(Dataset entries)
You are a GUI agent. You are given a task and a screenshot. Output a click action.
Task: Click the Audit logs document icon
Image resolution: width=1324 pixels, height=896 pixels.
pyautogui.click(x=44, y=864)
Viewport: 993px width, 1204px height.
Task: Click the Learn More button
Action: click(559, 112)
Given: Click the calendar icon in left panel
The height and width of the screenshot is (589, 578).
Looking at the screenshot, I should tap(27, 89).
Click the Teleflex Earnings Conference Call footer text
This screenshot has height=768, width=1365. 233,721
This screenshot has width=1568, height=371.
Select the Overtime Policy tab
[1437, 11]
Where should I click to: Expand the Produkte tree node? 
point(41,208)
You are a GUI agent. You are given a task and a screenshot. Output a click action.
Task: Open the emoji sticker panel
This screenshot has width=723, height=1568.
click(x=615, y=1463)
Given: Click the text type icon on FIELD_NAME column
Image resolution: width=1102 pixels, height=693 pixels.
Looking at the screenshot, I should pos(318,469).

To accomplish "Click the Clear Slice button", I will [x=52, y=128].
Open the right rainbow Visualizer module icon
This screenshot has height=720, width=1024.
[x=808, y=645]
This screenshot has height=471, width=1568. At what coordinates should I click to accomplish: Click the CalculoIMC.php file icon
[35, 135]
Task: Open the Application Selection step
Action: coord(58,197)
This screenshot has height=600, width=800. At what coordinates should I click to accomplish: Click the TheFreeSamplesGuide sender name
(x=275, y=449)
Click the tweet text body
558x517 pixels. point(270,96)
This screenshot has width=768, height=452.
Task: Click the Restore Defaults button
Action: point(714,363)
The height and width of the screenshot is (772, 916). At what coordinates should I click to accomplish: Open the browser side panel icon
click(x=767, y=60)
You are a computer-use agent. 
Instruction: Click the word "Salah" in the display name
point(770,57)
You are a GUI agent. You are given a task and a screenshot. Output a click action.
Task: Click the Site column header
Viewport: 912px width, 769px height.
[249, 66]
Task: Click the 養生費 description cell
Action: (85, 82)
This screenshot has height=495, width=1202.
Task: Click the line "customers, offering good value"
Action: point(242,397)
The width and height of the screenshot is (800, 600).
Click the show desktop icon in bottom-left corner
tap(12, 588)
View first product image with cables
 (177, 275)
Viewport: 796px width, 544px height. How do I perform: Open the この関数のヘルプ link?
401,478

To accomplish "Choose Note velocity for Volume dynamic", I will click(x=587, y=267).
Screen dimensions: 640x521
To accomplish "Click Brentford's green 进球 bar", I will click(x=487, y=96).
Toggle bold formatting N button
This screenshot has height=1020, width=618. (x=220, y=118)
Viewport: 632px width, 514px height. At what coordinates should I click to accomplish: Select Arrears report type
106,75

◆ Work order
Your task is to retype the data exactly, with no line missing.

◆ Answer section
You are a GUI agent. You are given a task and a screenshot. Output a click action.
Task: Click the Audit logs document icon
Image resolution: width=1324 pixels, height=896 pixels.
pyautogui.click(x=44, y=864)
Viewport: 993px width, 1204px height.
Task: Click the Learn More button
Action: click(559, 112)
Given: Click the calendar icon in left panel
The height and width of the screenshot is (589, 578).
Looking at the screenshot, I should tap(27, 89).
Click the Teleflex Earnings Conference Call footer text
This screenshot has height=768, width=1365. 233,721
This screenshot has width=1568, height=371.
Select the Overtime Policy tab
[1437, 11]
Where should I click to: Expand the Produkte tree node? 
point(41,208)
You are a GUI agent. You are given a task and a screenshot. Output a click action.
Task: Open the emoji sticker panel
This screenshot has width=723, height=1568.
click(x=615, y=1463)
Given: Click the text type icon on FIELD_NAME column
Image resolution: width=1102 pixels, height=693 pixels.
Looking at the screenshot, I should pos(318,469).

To accomplish "Click the Clear Slice button", I will [x=52, y=128].
Open the right rainbow Visualizer module icon
This screenshot has height=720, width=1024.
[x=808, y=645]
This screenshot has height=471, width=1568. At what coordinates should I click to accomplish: Click the CalculoIMC.php file icon
[35, 135]
Task: Open the Application Selection step
Action: coord(58,197)
This screenshot has height=600, width=800. At what coordinates should I click to accomplish: Click the TheFreeSamplesGuide sender name
(x=275, y=449)
Click the tweet text body
558x517 pixels. point(270,96)
This screenshot has width=768, height=452.
Task: Click the Restore Defaults button
Action: point(714,363)
The height and width of the screenshot is (772, 916). At what coordinates should I click to accomplish: Open the browser side panel icon
click(x=767, y=60)
You are a computer-use agent. 
Instruction: Click the word "Salah" in the display name
point(770,57)
You are a GUI agent. You are given a task and a screenshot. Output a click action.
Task: Click the Site column header
Viewport: 912px width, 769px height.
[249, 66]
Task: Click the 養生費 description cell
Action: (85, 82)
This screenshot has height=495, width=1202.
Task: Click the line "customers, offering good value"
Action: point(242,397)
The width and height of the screenshot is (800, 600).
Click the show desktop icon in bottom-left corner
tap(12, 588)
View first product image with cables
 (177, 275)
Viewport: 796px width, 544px height. How do I perform: Open the この関数のヘルプ link?
401,478

To accomplish "Choose Note velocity for Volume dynamic", I will click(x=587, y=267).
Screen dimensions: 640x521
To accomplish "Click Brentford's green 进球 bar", I will click(x=487, y=96).
Toggle bold formatting N button
This screenshot has height=1020, width=618. (x=220, y=118)
Viewport: 632px width, 514px height. At what coordinates should I click to accomplish: Select Arrears report type
106,75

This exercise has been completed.